For the weak norm, let $a>0$. If $a< M:=\max(f)$, then $a\cdot m(\{x: h_1(x)>a\})\leq M$, $m$ being the Lebesgue measure. If $a\geq M$, then there exists a unique positive integer $k$ such that $a\in [kM, (k+1)M)$. Now if $x\in \{x: h_1(x)>a\}$, then there exists $n_0\in\mathbb{N}$ such that $n_0f(n_0x)>a$, hence $n_0f(n_0x)>kM$, but since $f(n_0x)<M$, we have $n_0>k$. But $x\mapsto n_0f(n_0x)$ has $(0, \frac{1}{n_0})$ as support and $(0,\frac{1}{n_0})\subset (0,\frac{1}{k})$, so $x\in(0,\frac{1}{k})$. So $a\cdot m(\{h_1>a\})\leq\frac{k+1}{k}M\leq 2M<+\infty$. Hence $h_1\in L^1_w(\mathbb{R})$.

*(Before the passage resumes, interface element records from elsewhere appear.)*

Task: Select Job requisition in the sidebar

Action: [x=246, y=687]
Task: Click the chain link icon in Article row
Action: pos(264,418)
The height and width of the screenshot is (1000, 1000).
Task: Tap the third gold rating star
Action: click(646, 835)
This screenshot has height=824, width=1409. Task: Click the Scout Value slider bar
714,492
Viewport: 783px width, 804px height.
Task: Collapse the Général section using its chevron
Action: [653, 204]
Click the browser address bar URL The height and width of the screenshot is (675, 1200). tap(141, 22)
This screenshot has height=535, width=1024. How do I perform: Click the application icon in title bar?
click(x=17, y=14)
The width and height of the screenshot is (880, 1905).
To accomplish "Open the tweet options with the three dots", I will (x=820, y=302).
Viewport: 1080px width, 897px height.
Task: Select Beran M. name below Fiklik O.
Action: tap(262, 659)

C) We focus on the interval $[M, +\infty)$. By breaking it down to the union of $[k^cM, (k+1)^cM)$ for $k\in\mathbb{N}$, if $a>M$, we pick the unique integer such that $a\in [k^cM, (k+1)^cM)$. We have $\{x: (2k)^cf(2kx)>a\}\subset\{h_c>a\}$, so $$m(\{h_c>a\})\geq m(\{x: (2k)^cf(2kx)>a\})\geq m(\{x: f(2kx)>\frac{M}{2^c}\})=$$ $$=\frac{1}{2k}m(\{y: f(y)>\frac{M}{2^c}\})$$ The measure that has come up though is a constant and strictly positive quantity (say $C_0$), since $f$ attains its maximum at at least one point and, from its continuity, there exist neighbourhoods about these points at which $f$ admits values greater than $\frac{M}{2^c}$. So $$a\cdot m(\{h_c>a\})\geq\frac{k^cM}{2k}C_0$$ for $a\in [k^cM, (k+1)^cM)$. We conclude that while $a\to\infty$, $a\cdot m(\{h_c>a\}\to\infty$.
A little extensive, but I think it's a nice one. Also, I believe that there are many tricks one could use to solve this problem, so I'm looking forward to other approaches!